La construction et le suivi des fonds Gay-Lussac obéit à un processus strict selon des budgets de risque qui passe par l’analyse de la volatilité de chaque valeur et de la corrélation des valeurs entre elles. Vous arrive-t-il de prendre un peu de liberté vis-à-vis de cette méthode ?

"Gay-Lussac Microcaps conserve son cœur de portefeuille investi sur des valeurs de croissance à prix raisonnable, familiales, bien managées et dégageant de la trésorerie : Gérard Perrier, Neurones, Precia, Clinica Baviera pour citer ces premiers poids qui pèsent 3% à 5% de l’actif net. Vient ensuite le second tiers du portefeuille, au budget de risque plus élevé correspondant à une équipondération des valeurs. Enfin, dans le dernier tiers, nous nous accordons la possibilité de nous positionner sur un maximum d’une dizaine de lignes - pesant maximum 1% chacune - ne rentrant pas strictement dans notre process afin d’apporter un supplément de performance pour un risque que nous jugeons maitrisé. Dans cette pure logique de stock-picking à court terme, nous avons pris position récemment sur Lumibird et Guerbet. Sur ce dernier dossier, la confirmation du retournement opérationnel après des années compliquées pourrait opérer un rerating qui, combiné à un puissant effet de levier financier, offre un potentiel de revalorisation encore conséquent malgré le rebond récent du titre."

Quelle est votre approche de l’ESG chez Gay-Lussac ?

"Tous nos fonds sont article 8 ou 9 et nos filtres sont très exigeants. Par exemple, nous excluons les secteurs de la défense, du tabac, le charbon ou le pétrole, ou encore la pornographie. Ensuite, nous excluons les sociétés notées moins que 5.5/10 soit par MSCI ESG, soit par Ethifinance ou par notre analyste ESG interne. Ainsi nous n’investissons plus dans la galaxy Bolloré pour des raisons de gouvernance, et nous nous sommes engagés à ne plus acheter de titres Gaumont. Nous avons également dû vendre Digital Value très récemment et Interparfums par le passé faute de note ESG suffisante."

Y a-t-il une visite ou une rencontre récente de société qui vous a particulièrement enthousiasmée ? 

"Nous avons été une nouvelle fois impressionnés par l’équipe de management et l’outil industriel du Groupe TFF dont nous avons récemment visité le siège en Bourgogne. Nous renforçons ce dossier présent au sein du fonds depuis des années et pour encore des années car le succès de sa stratégie aux Etats-Unis sur le Bourbon valide la vision de Jérôme François et redonne du potentiel de croissance de l’entreprise à moyen terme."

Une valeur entrée récemment en portefeuille pour finir ?
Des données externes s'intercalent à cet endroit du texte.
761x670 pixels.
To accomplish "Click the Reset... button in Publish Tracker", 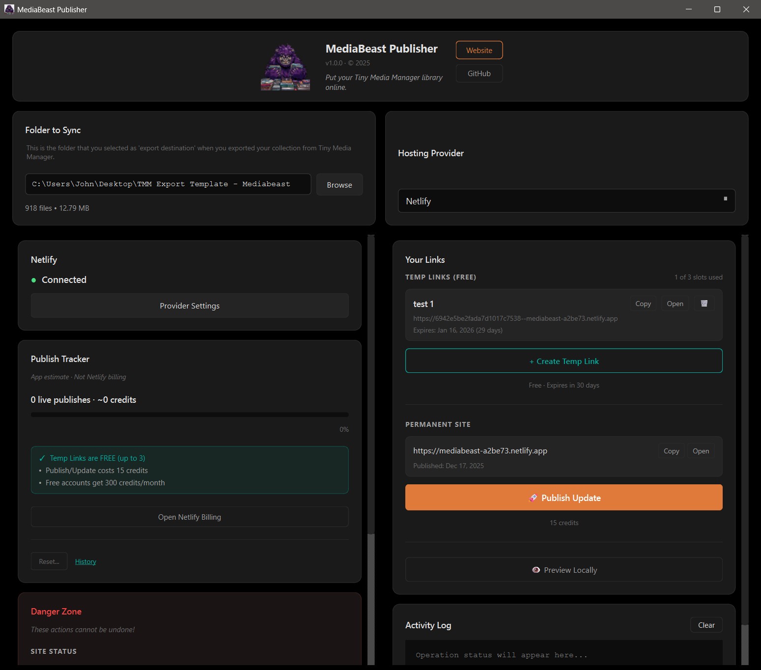I will coord(49,561).
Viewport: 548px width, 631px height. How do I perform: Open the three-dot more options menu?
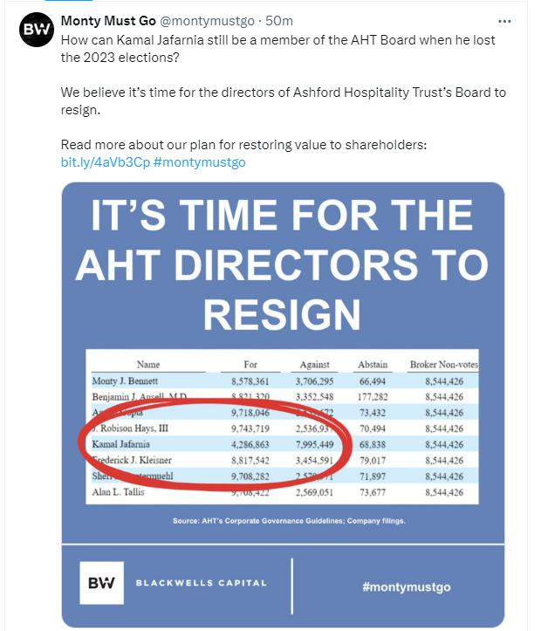(504, 20)
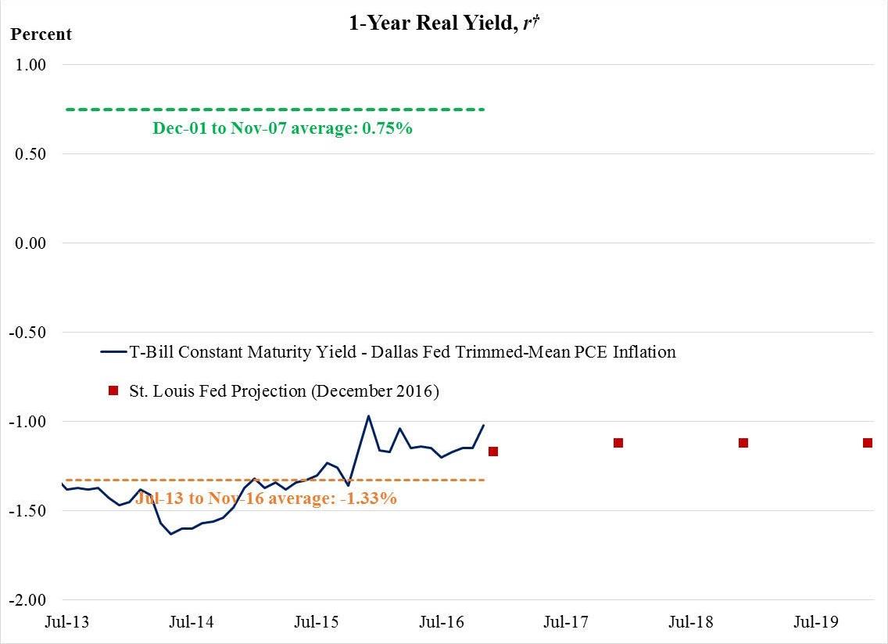Click the lowest trough of the blue line
This screenshot has width=888, height=644.
click(x=171, y=534)
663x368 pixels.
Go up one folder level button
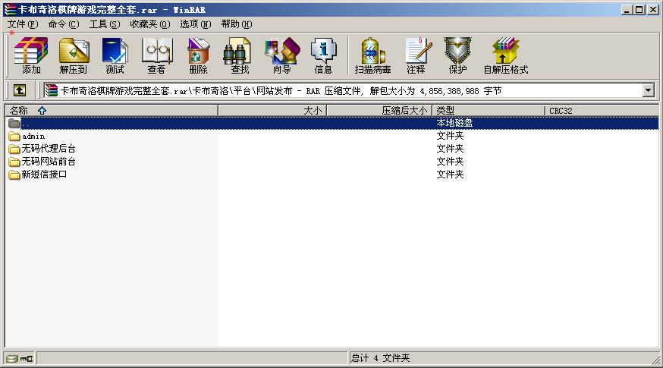[20, 90]
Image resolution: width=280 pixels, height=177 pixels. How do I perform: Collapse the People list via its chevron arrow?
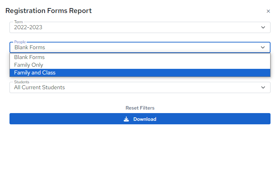point(263,47)
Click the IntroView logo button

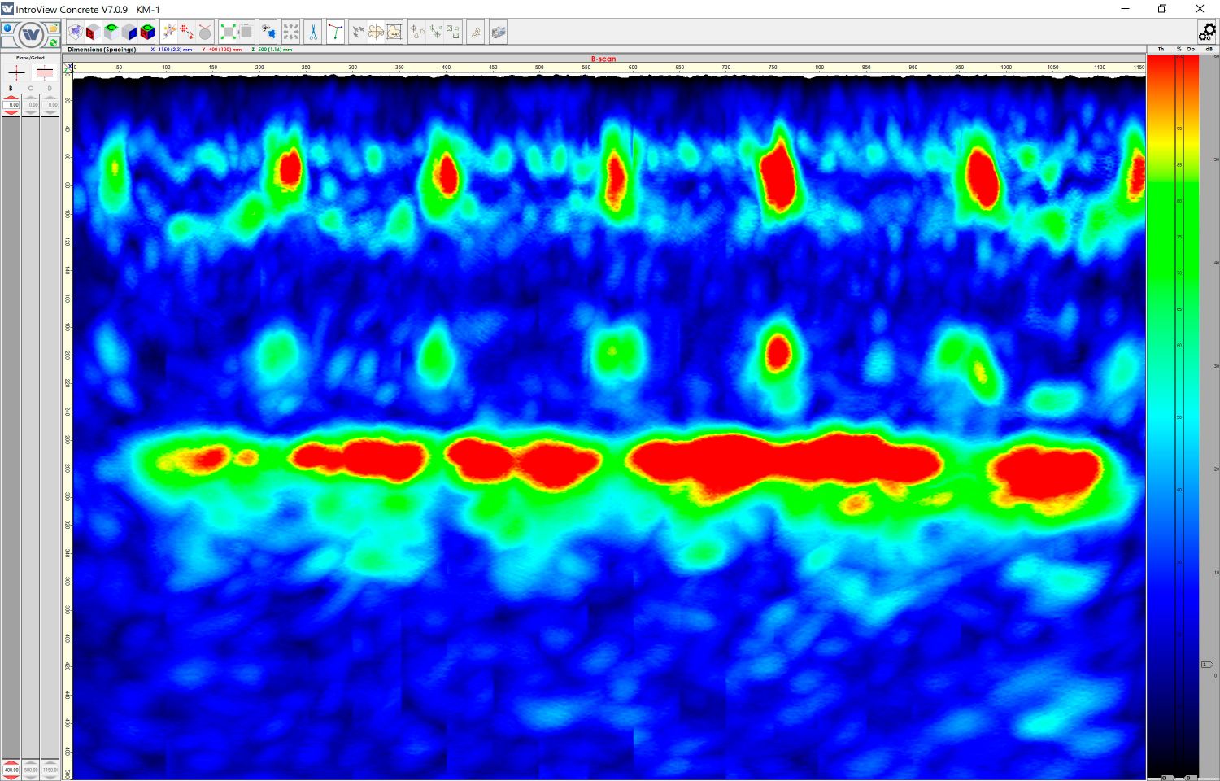(31, 35)
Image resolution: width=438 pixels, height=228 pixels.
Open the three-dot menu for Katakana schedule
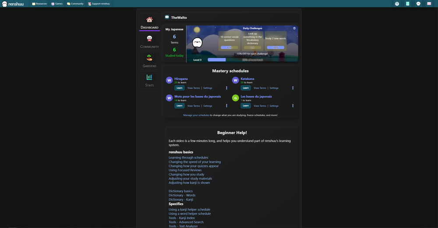[293, 88]
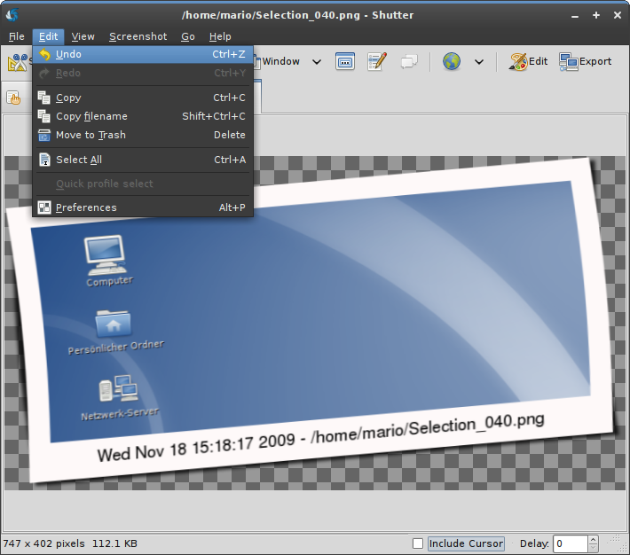Click the section capture icon
The width and height of the screenshot is (630, 555).
pyautogui.click(x=345, y=61)
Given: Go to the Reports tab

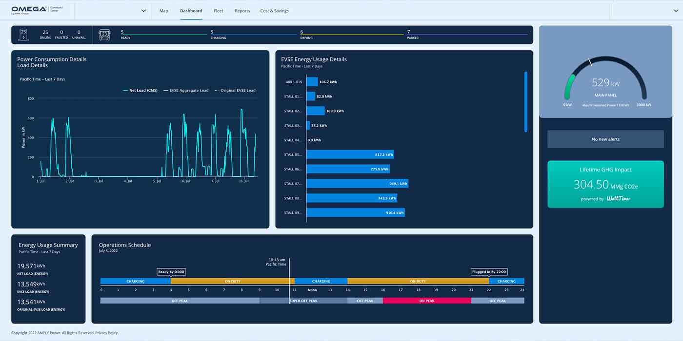Looking at the screenshot, I should pyautogui.click(x=242, y=10).
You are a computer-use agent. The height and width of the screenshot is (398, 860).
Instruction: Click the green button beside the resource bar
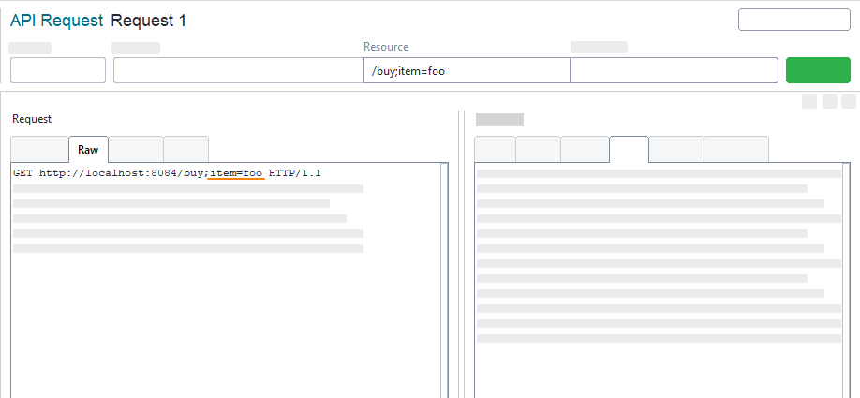[x=817, y=71]
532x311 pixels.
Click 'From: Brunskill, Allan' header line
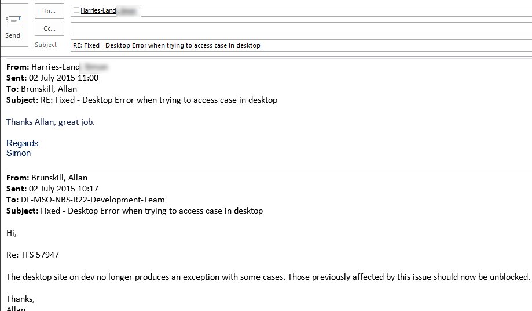point(47,178)
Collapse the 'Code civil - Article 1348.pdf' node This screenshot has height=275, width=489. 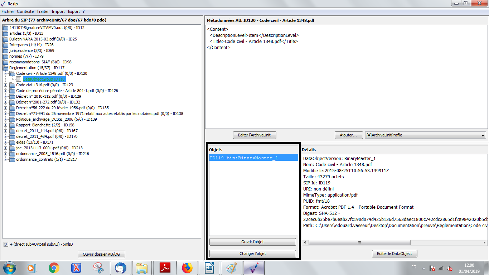pyautogui.click(x=6, y=73)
"Nous sommes revenus ce mois-ci sur Boiron après l’échec de l’offre publique qui s’est accompagnée d’un retour du titre sous son prix d’OPA à 39.64€ qui s’est terminée le 31 janvier dernier. Le « risk/reward » nous semble très intéressant maintenant que la famille a démontré, par l’OPA lancée et le contrat qui la lie au fonds partenaire de l’OPA, sa confiance dans l’avenir une fois les effets des vagues Covid et surtout de déremboursements passées. Les lancements récents de produits ont plutôt bien fonctionné et les pathologies hivernales devraient permettre de soutenir l’activité à court terme et à un horizon plus lointain on ne peut exclure une nouvelle OPA."